> _What is expected_: Please format the rows below as a JSON list of strings, one string per line, leaving out blank lines.

> _Source rows_:
________________________
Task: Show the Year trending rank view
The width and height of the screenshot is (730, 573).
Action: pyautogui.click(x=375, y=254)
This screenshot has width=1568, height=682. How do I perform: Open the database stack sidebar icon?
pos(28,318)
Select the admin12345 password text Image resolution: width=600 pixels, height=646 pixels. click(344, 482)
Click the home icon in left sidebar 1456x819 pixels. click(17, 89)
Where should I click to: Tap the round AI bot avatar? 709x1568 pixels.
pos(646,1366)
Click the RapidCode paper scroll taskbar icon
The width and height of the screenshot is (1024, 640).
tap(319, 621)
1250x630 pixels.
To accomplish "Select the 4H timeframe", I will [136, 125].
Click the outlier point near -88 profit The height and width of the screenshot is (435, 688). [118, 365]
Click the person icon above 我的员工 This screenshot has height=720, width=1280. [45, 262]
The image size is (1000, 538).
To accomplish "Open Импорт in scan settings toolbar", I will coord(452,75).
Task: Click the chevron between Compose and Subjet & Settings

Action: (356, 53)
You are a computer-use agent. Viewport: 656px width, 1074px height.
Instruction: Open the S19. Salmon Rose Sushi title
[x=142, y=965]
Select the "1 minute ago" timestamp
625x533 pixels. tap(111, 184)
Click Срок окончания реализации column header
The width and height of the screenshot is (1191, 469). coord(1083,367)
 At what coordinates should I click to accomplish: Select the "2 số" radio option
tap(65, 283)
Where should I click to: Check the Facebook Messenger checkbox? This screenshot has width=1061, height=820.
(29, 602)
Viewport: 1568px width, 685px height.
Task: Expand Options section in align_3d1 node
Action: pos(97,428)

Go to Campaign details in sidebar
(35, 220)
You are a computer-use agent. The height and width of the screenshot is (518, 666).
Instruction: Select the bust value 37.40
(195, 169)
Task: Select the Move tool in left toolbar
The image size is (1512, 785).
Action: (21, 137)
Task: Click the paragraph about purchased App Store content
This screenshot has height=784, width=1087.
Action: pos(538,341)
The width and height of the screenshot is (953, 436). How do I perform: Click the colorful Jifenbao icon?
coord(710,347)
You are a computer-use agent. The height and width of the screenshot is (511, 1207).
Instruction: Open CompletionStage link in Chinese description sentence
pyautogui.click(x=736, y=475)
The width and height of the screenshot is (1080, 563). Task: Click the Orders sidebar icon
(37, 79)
________________________
> _Output for this exercise_:
[
  "Task: Show the Year trending rank view",
  "The width and height of the screenshot is (730, 573).",
  "Action: pyautogui.click(x=375, y=254)",
  "This screenshot has width=1568, height=682. How do I perform: Open the database stack sidebar icon?",
  "pos(28,318)",
  "Select the admin12345 password text Image resolution: width=600 pixels, height=646 pixels. click(344, 482)",
  "Click the home icon in left sidebar 1456x819 pixels. click(17, 89)",
  "Where should I click to: Tap the round AI bot avatar? 709x1568 pixels.",
  "pos(646,1366)",
  "Click the RapidCode paper scroll taskbar icon",
  "The width and height of the screenshot is (1024, 640).",
  "tap(319, 621)",
  "1250x630 pixels.",
  "To accomplish \"Select the 4H timeframe\", I will [136, 125].",
  "Click the outlier point near -88 profit The height and width of the screenshot is (435, 688). [118, 365]",
  "Click the person icon above 我的员工 This screenshot has height=720, width=1280. [45, 262]",
  "The image size is (1000, 538).",
  "To accomplish \"Open Импорт in scan settings toolbar\", I will coord(452,75).",
  "Task: Click the chevron between Compose and Subjet & Settings",
  "Action: (356, 53)",
  "You are a computer-use agent. Viewport: 656px width, 1074px height.",
  "Instruction: Open the S19. Salmon Rose Sushi title",
  "[x=142, y=965]",
  "Select the \"1 minute ago\" timestamp",
  "625x533 pixels. tap(111, 184)",
  "Click Срок окончания реализации column header",
  "The width and height of the screenshot is (1191, 469). coord(1083,367)",
  " At what coordinates should I click to accomplish: Select the \"2 số\" radio option",
  "tap(65, 283)",
  "Where should I click to: Check the Facebook Messenger checkbox? This screenshot has width=1061, height=820.",
  "(29, 602)",
  "Viewport: 1568px width, 685px height.",
  "Task: Expand Options section in align_3d1 node",
  "Action: pos(97,428)",
  "Go to Campaign details in sidebar",
  "(35, 220)",
  "You are a computer-use agent. The height and width of the screenshot is (518, 666).",
  "Instruction: Select the bust value 37.40",
  "(195, 169)",
  "Task: Select the Move tool in left toolbar",
  "The image size is (1512, 785).",
  "Action: (21, 137)",
  "Task: Click the paragraph about purchased App Store content",
  "This screenshot has height=784, width=1087.",
  "Action: pos(538,341)",
  "The width and height of the screenshot is (953, 436). How do I perform: Click the colorful Jifenbao icon?",
  "coord(710,347)",
  "You are a computer-use agent. The height and width of the screenshot is (511, 1207).",
  "Instruction: Open CompletionStage link in Chinese description sentence",
  "pyautogui.click(x=736, y=475)",
  "The width and height of the screenshot is (1080, 563). Task: Click the Orders sidebar icon",
  "(37, 79)"
]